Le déclin de la dynastie Rajapksa

Ce dernier a été contraint de démissionner le 9 mai, peu après des attaques meurtrières par ses partisans contre des manifestants. Un retrait qui a ouvert la voie du pouvoir au principal parti d’opposition, le Samagi Jana Balawegaya. Après plusieurs jours de blocage, les deux principaux partis d’opposition ont finalement décidé de soutenir un nouveau gouvernement afin de sortir le pays de l’impasse. Ranil Wickremesinghe est aux commandes depuis une semaine – un ancien Premier ministre chassé du pouvoir dans le sillage des sanglants attentats de Pâques en 2019. Un souvenir très douloureux qui explique en partie pourquoi ce dernier ne fait pas l’unanimité, en particulier au sein du mouvement de protestation

Les manifestants accusent également leur nouveau chef de gouvernement d’avoir protégé les Rajapaksa lors de son dernier mandat. « Les gens veulent une personne intègre, pas quelqu’un qui a été battu politiquement. M. Wickremesinghe n’est qu’un représentant du Parlement et il n’y dispose pas de la majorité. Cette nomination n’est pas légale, et ce n’est pas la solution que la population de ce pays », a abondé l’archevêque de Colombo, le cardinal Malcolm Ranjith. Un avis partagé par Omale Sobitha, membre influent du clergé bouddhiste du Sri Lanka : « Ce que nous avons demandé, c’est un nouveau gouvernement qui comprendra du sang neuf, et non pas ceux qui ont déjà été rejetés par le peuple ».

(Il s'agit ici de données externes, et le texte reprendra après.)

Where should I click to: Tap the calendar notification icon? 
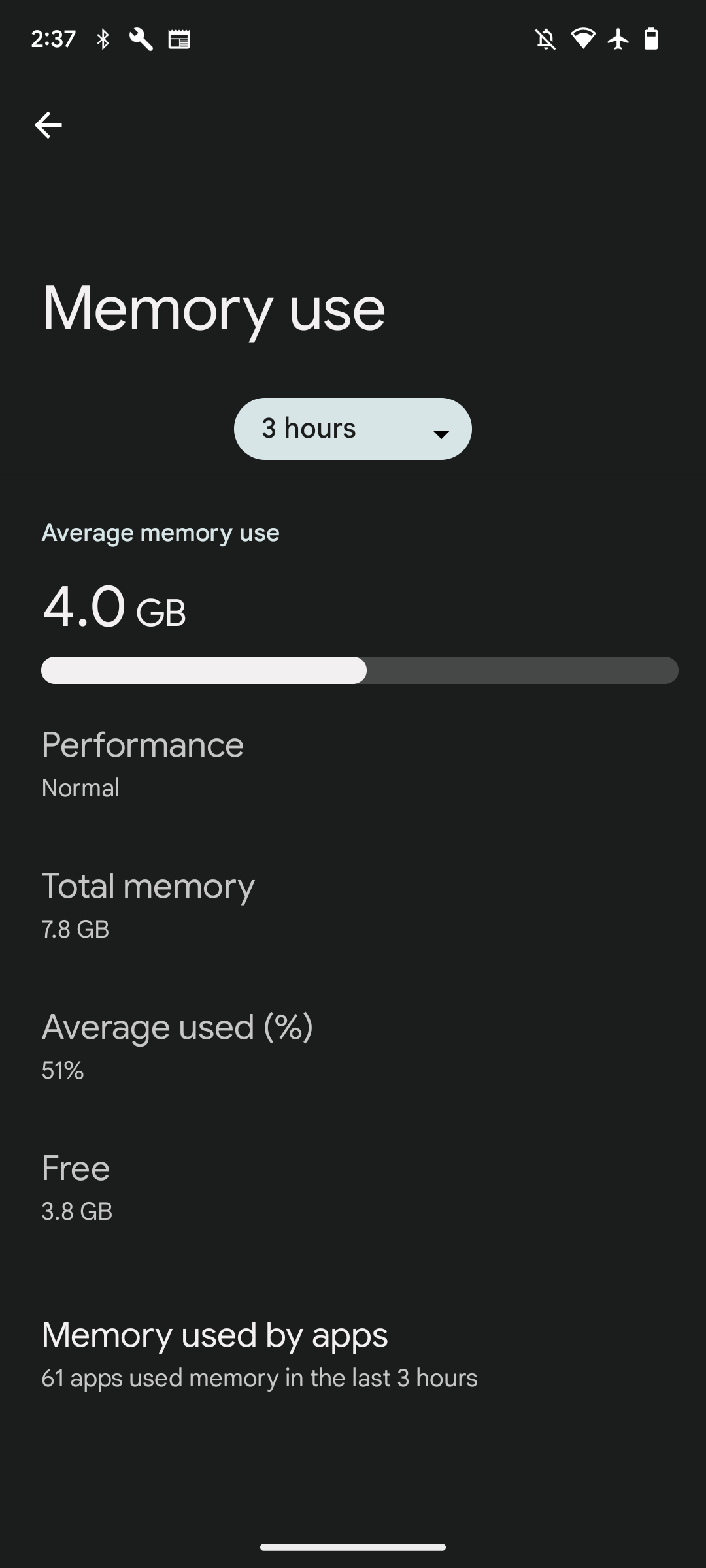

Le mécontentement reste toutefois principalement dirigé vers le Président. « Aux yeux des manifestants, la famille, qui est au cœur de la politique de pouvoir de la nation depuis 2005, est la cause centrale des malheurs du Sri Lanka et n’est plus crédible en tant que protectrice de la majorité bouddhiste cinghalaise du pays », précise Alan Keenan, de l’ONG Crisis Group. Et pour cause : à leur apogée, les Rajapaksa occupaient tous les postes clé au Sri Lanka : président, Premier ministre, ministres des Finances et de l’Intérieur. « Pendant de nombreuses années, les défenseurs des droits humains ont dénoncé la répression, les massacres, la corruption et le népotisme de la dynastie politique la plus puissante d’Asie du Sud-Est » rappelle à ce propos Leela Jacinto dans les colonnes de France 24.

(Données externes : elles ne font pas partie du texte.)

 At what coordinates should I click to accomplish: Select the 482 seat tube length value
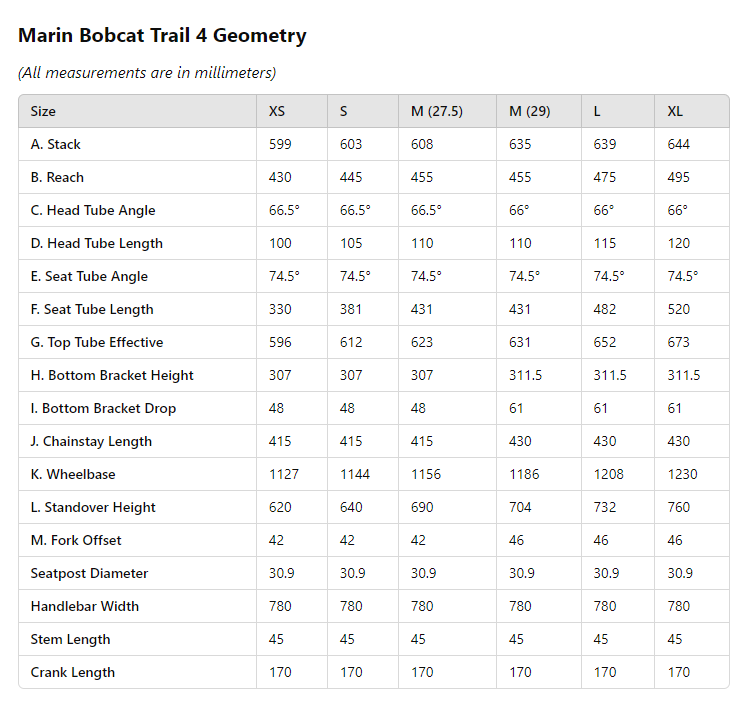click(606, 309)
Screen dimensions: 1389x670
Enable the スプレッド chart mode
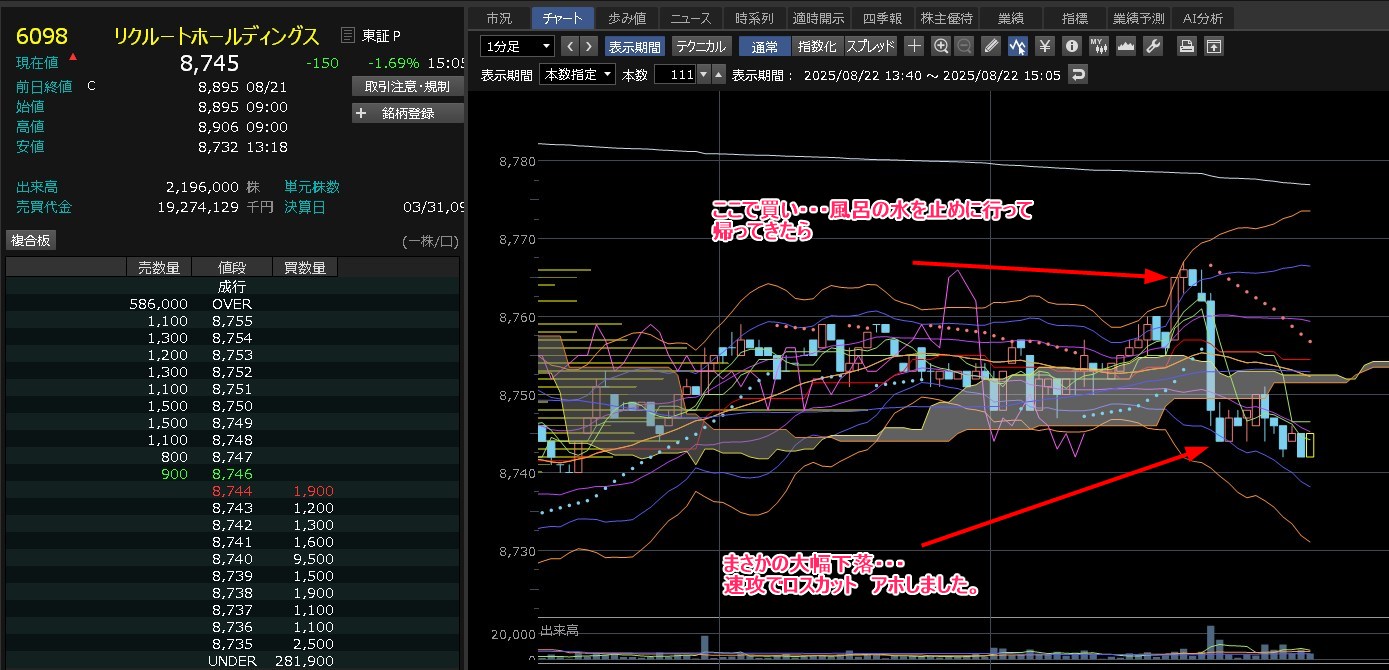click(x=870, y=46)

Vers un embrasement national ?

A ce jour, le président Gotabaya Rajapaksa, dernier membre de son clan à avoir échappé à la vindicte populaire, s’accroche encore au pouvoir. Ce dernier a eu recours à un déploiement massif de l’armée et maintient le pays dans un état d’urgence constant, autorisant les forces de sécurité à procéder à des arrestations et des détentions arbitraires. Amnesty International a dénoncé des autorisations de tirer sur les manifestants qui « confèrent des pouvoirs excessifs à la police et à l’armée » et « constituent un permis de tuer ». « Si à ce jour, le président Gotabaya demeure encore à son poste, l’actualité de son départ se pose moins au conditionnel qu’au futur proche » estime toutefois Olivier Guillard, spécialiste de l’Asie chercheur au CERIAS (Université du Québec à Montréal)

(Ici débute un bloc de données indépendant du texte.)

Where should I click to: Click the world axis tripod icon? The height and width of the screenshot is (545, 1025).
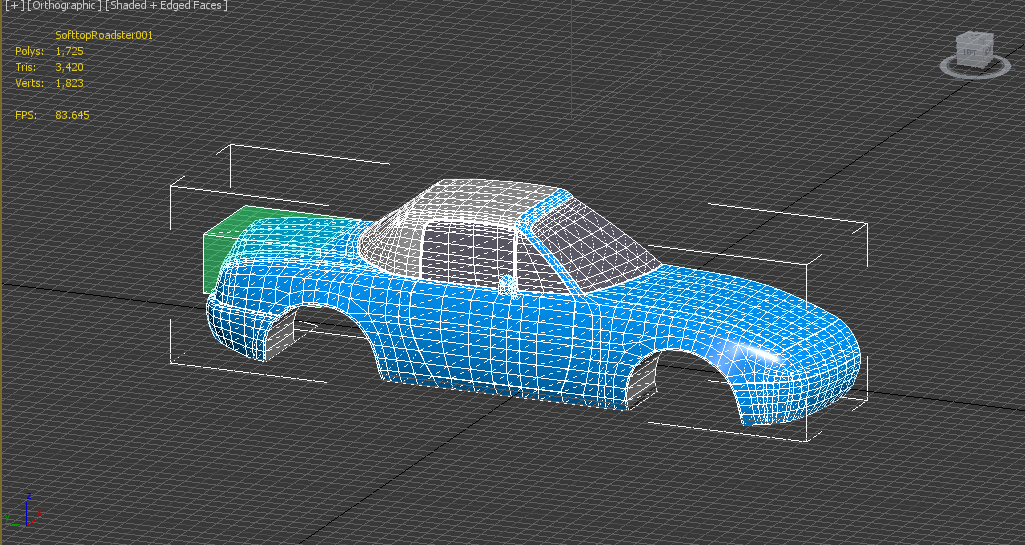(22, 510)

D’après ce dernier, Rajapksa, qui est politiquement très isolé. Pour autant, il souhaite à tout prix conserver son immunité présidentielle « alors que de possibles procédures pénales, au Sri Lanka mais également – et surtout – à l’étranger, pourraient voir le jour ». Ce dernier est inquiété à plus d’un titre : son rôle dans les dernières années de guerre civile à la fin des années 2000, de possibles malversations, prises illégales d’intérêt, détournements de fonds publics et autres faits de corruption. Aujourd’hui, la disgrâce qui frappe cette famille semble s’étendre au nouveau gouvernement à mesure que les résultats concrets pour la population se font attendre. La situation matérielle se dégrade encore un peu plus pour la population, avec des pénuries des de denrées alimentaires, de carburant ou de médicaments et de coupures de courant allant parfois jusqu’à 12h par jour. Aussi, il existe un risque de plus en plus réel que les manifestations politiques se transformer en émeutes de la faim.